Keystone also needs to know where to find its own MySQL database. This is handled by the SQL connection string, which is defined in the keystone.conf
[SQL]
block. In the default configuration, the file points to an SQLite database – in this example, MySQL resides on Alice; you need to create an entry to reflect the previously created MySQL database as follows:
[sql] connection = mysql://keystonedbadmin:Ue0Ud7ra@192.168.122.111/keystone idle_timeout = 200
Keystone also needs to know how to save its service definitions, so your keystone.conf
should also contain the following entries:
[identity] driver = keystone.identity.backends.sql.Identity [catalog] driver = keystone.catalog.backends.sql.Catalog
This step completes keystone.conf
. After saving and closing the file, the next step is to create the tables that Keystone needs in its database with the custom tool: keystone-manage db_sync
. When you are done, type service keystone restart
to restart the service, which is then ready for use.

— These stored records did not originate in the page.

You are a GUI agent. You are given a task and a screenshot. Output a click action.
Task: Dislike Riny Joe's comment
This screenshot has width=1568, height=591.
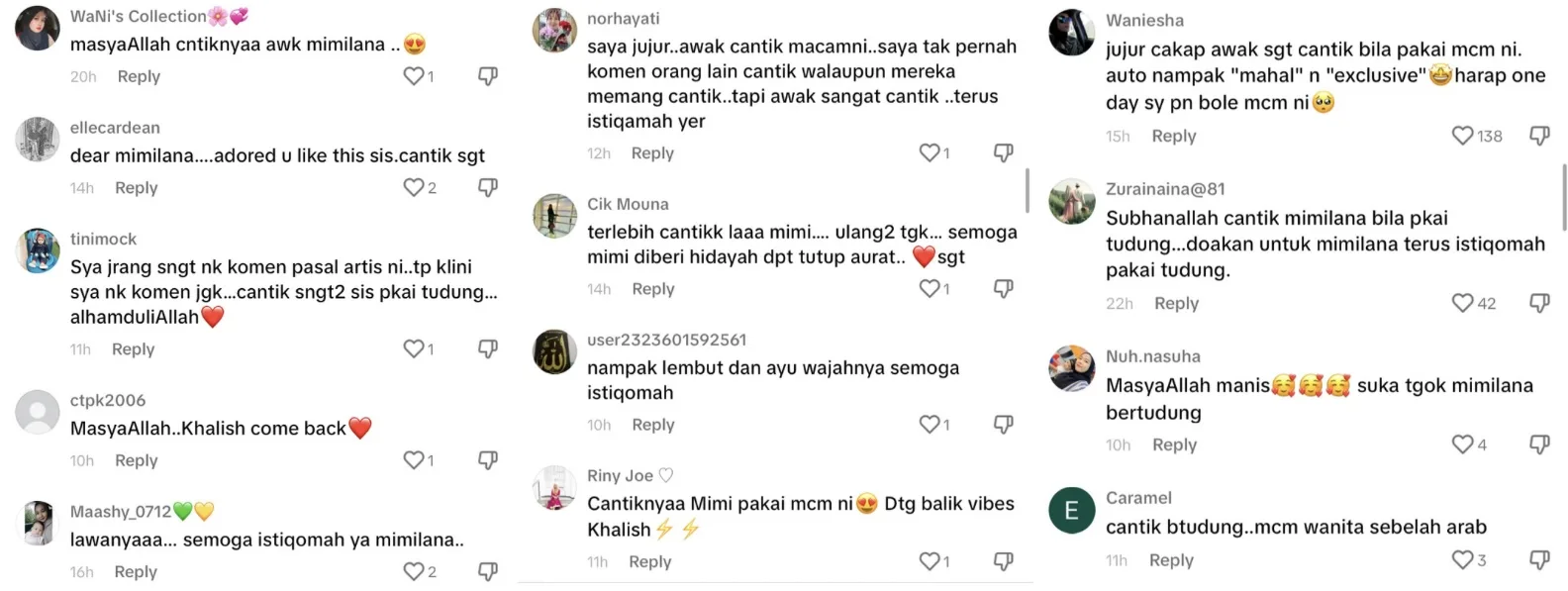1004,561
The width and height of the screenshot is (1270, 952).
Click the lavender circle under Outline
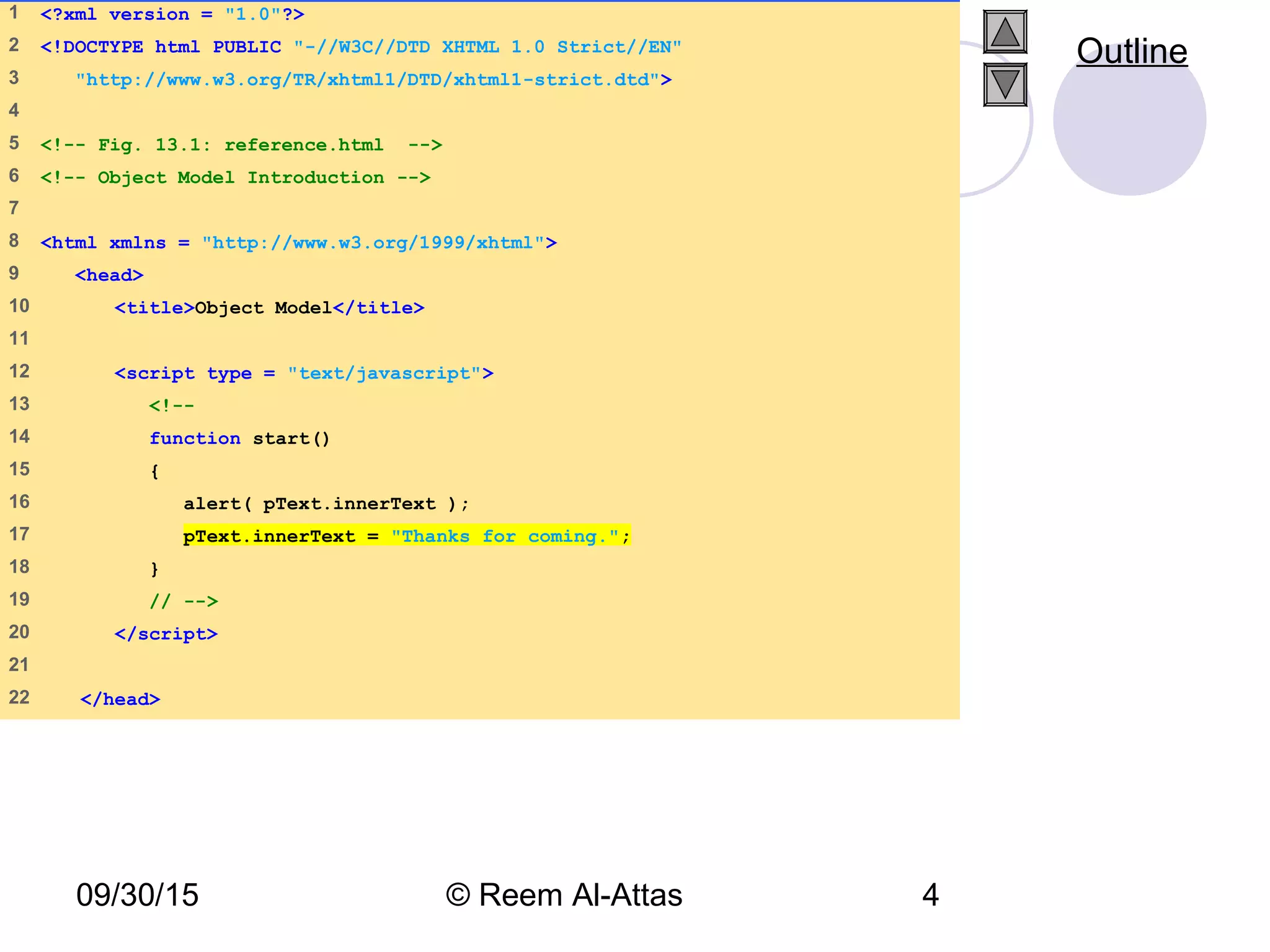click(1129, 127)
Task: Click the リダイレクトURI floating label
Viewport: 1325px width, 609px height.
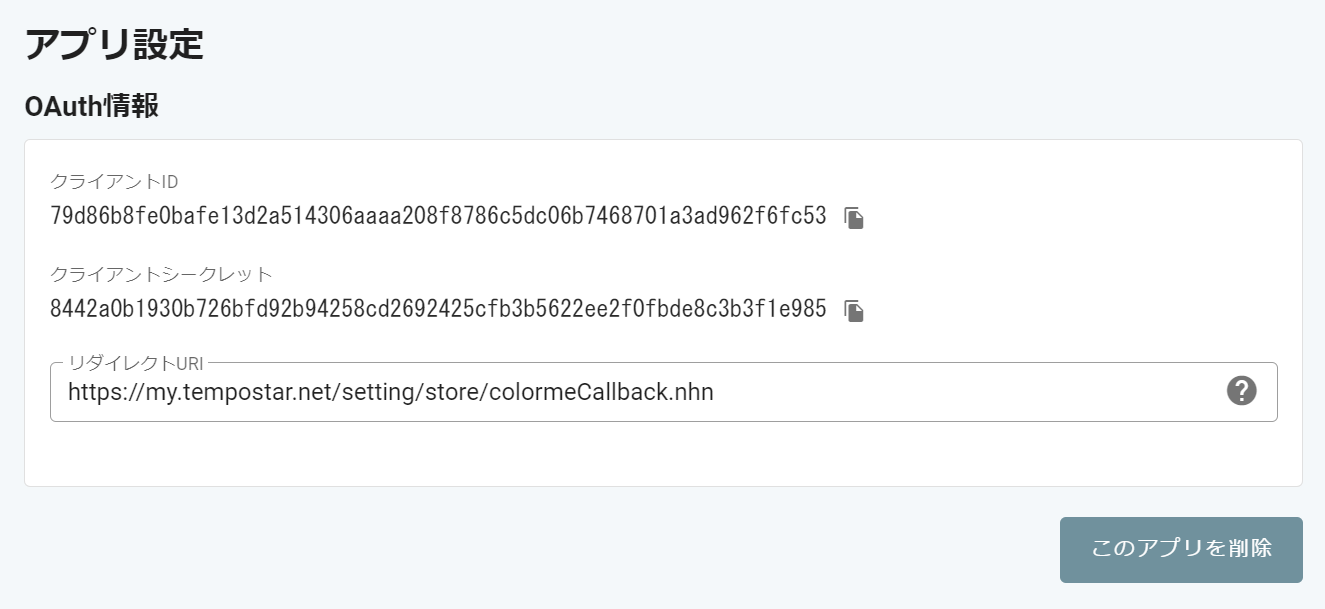Action: [135, 363]
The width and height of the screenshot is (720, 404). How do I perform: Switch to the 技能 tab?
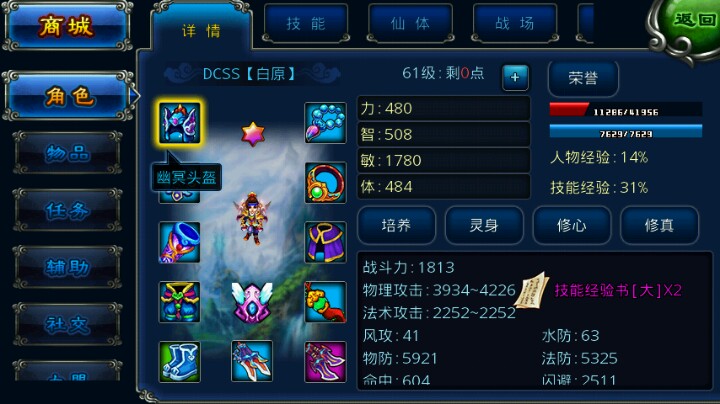point(306,23)
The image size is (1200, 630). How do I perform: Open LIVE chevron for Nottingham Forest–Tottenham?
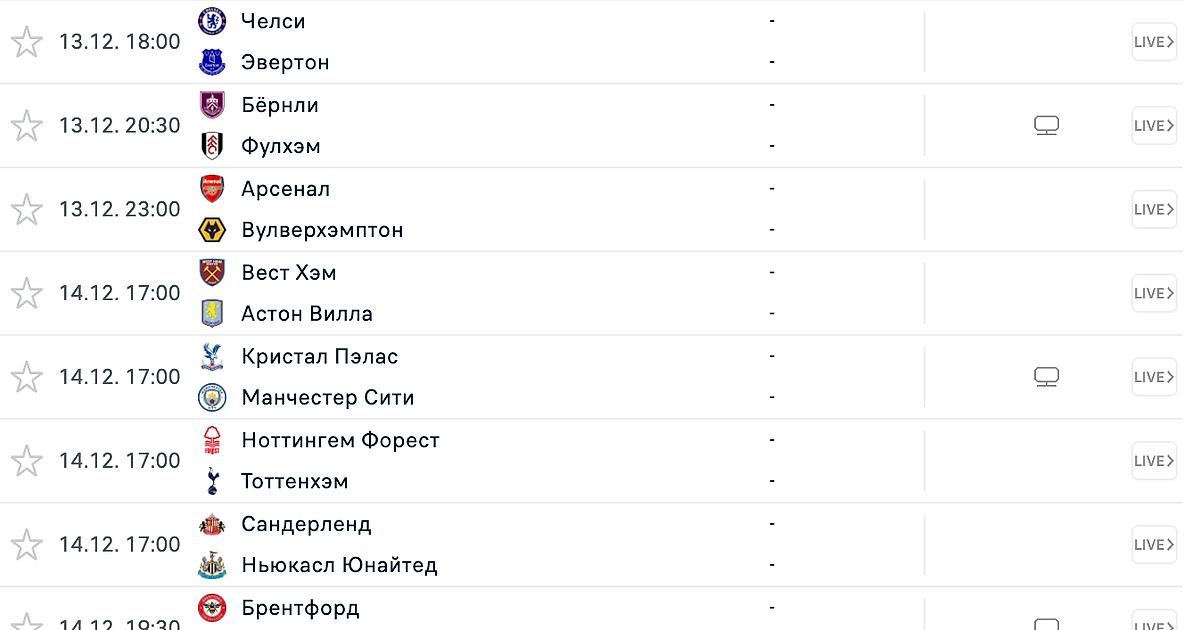1153,461
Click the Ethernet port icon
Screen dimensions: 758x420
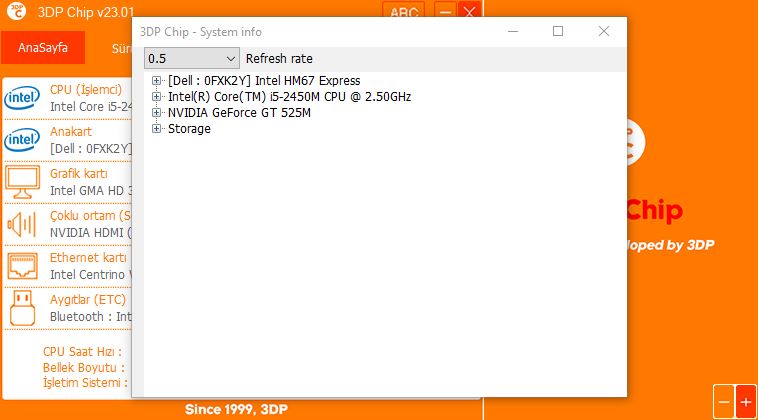[22, 266]
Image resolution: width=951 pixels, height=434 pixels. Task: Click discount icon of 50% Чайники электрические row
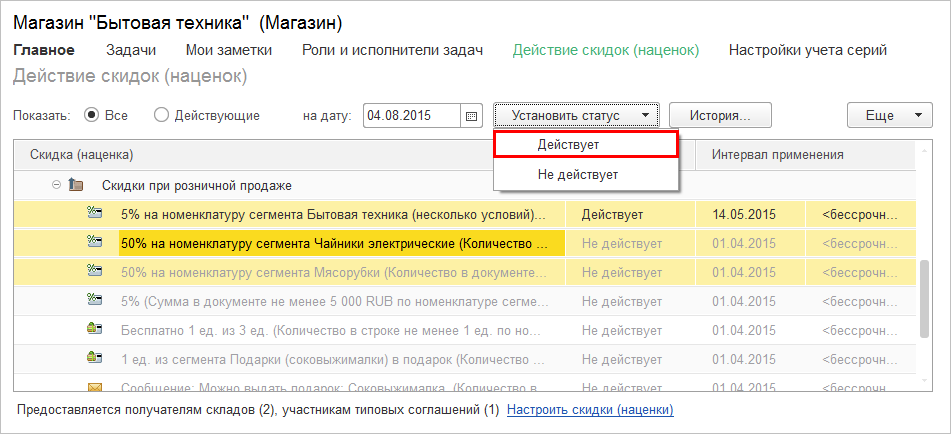96,242
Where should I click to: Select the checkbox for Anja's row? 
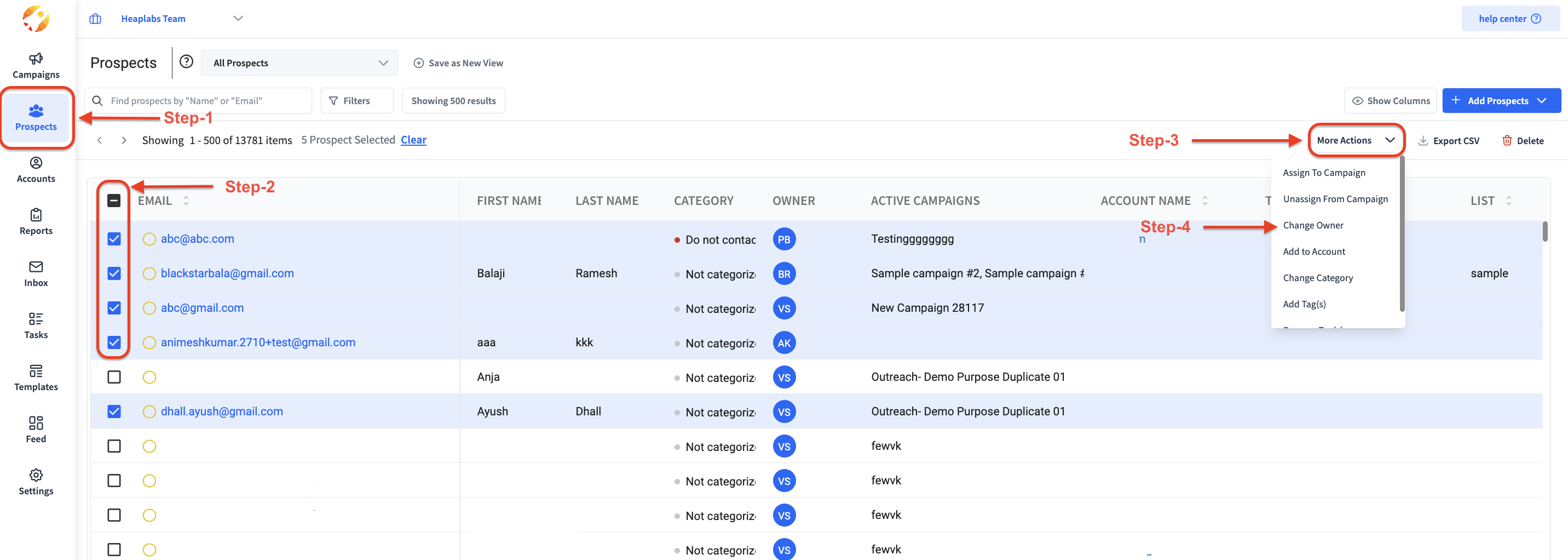[114, 377]
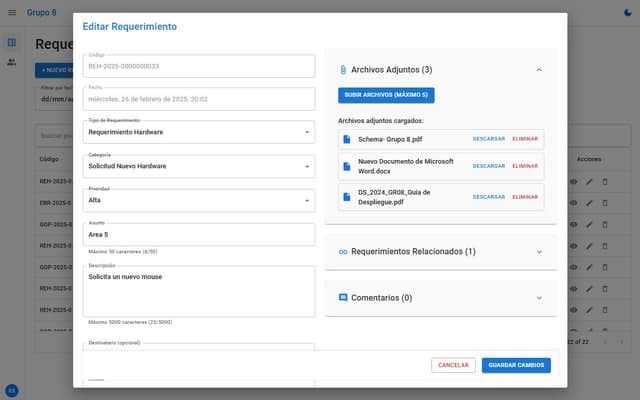Image resolution: width=640 pixels, height=400 pixels.
Task: Click into the Asunto text field
Action: coord(198,234)
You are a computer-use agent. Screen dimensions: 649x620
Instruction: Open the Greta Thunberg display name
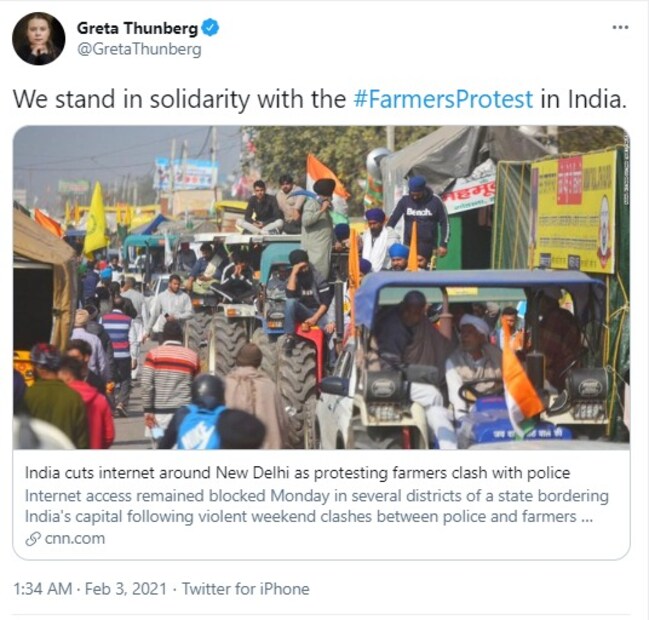pyautogui.click(x=137, y=28)
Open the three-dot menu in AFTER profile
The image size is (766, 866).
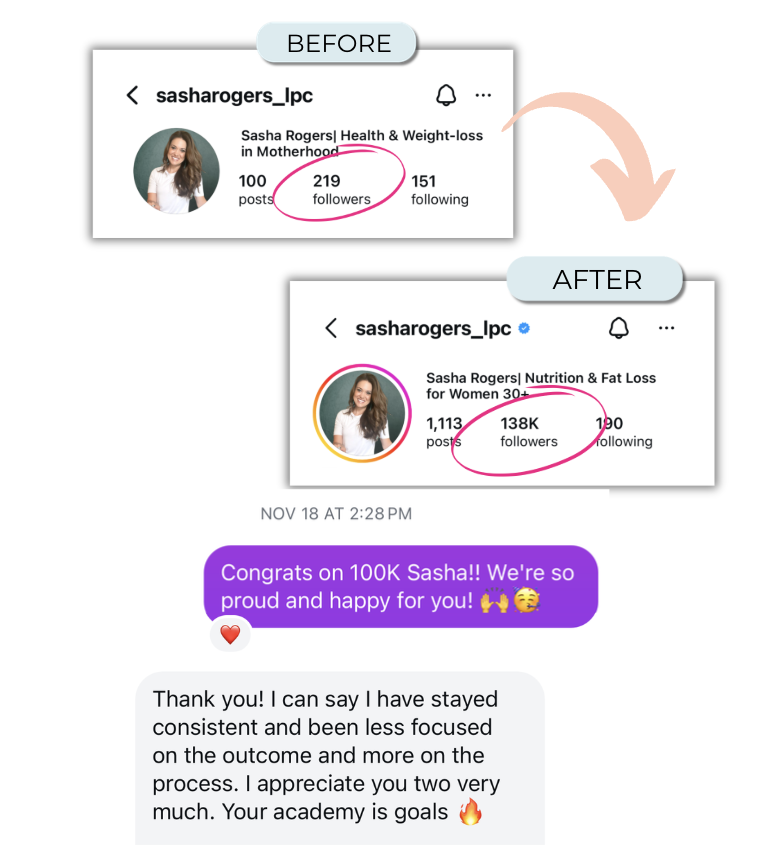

After the configuration, it makes sense to create a set of tenants and users. In real life, you would not do this manually; instead you would use pre-built scripts. A custom script matching this article can be found online [1]. It uses the secret
key previously added to keystone.conf
to set up a tenant named admin
and a matching user account that also has secret
as its password. The script also creates a "service" tenant containing users for all services; again secret
is the password for all of these accounts. Simply download the script and run it on Alice at the command line.
Endpoints in Keystone
Keystone manages what is known as the Endpoint database. An endpoint in Keystone is the address of an API belonging to one of the OpenStack services. If an OpenStack service wants to know how to communicate directly with the API of another service, it retrieves the information from this list in Keystone. For admins, this means you have to create the list initially; another script handles this task [2]. After installing the script on disk, you can call it as shown in Listing 2.
Listing 2
Endpoints
01 ./endpoints.sh 02 -m 192.168.122.111 03 -u keystonedbadmin 04 -D keystone 05 -p Ue0Ud7ra 06 -K 192.168.122.111 07 -R RegionOne 08 -E "http://192.168.122.111:35357/v2.0" 09 -S 192.168.122.113 10 -T secret
The individual parameters are far less cryptic than it might seem. The -m
option specifies the address on which MySQL can be accessed, and -u
, -D
, and -p
supply the access credentials for MySQL (the user is keystonedbadmin
, the database keystone
, and the password Ue0Ud7ra
). The -K
parameter stipulates the host on which Keystone listens, and -R
defines the OpenStack region for which these details apply. -E
tells the script where to log in to Keystone to make these changes in the first place. The -S
parameter supplies the address for the OpenStack Object Storage solution, Swift
; it is not part of this how-to but might mean some additions to the setup later on. -T
designates the admin token as specified in keystone.conf
. A word of caution: The script is designed for the data in this example; if you use different IPs, you will need to change it accordingly. Once the endpoints have been set up, Keystone is ready for deployment in OpenStack.
Storing Credentials
Once you have enabled Keystone, you need to authenticate any further interaction with the service. However, all OpenStack tools for the command line use environmental variables, which make it much easier to log in to Keystone. After defining these variables, you don't need to worry about manual authentication. It makes sense to create a file named .openstack-credentials
in your home folder. In this example, it would look like Listing 3.
Listing 3
Credentials
01 OS_AUTH_URL="http://192.168.122.111:5000/v2.0/" 02 OS_PASSWORD="secret" 03 OS_TENANT_NAME="admin" 04 OS_USERNAME="admin" 05 OS_NO_CACHE=1 06 07 export OS_AUTH_URL OS_PASSWORD 08 export OS_TENANT_NAME OS_USERNAME 09 export OS_NO_CACHE
You can then use .openstack-credentials
to add this file to the current environment. After this step, OpenStack commands should work at the command line without annoying you with prompts.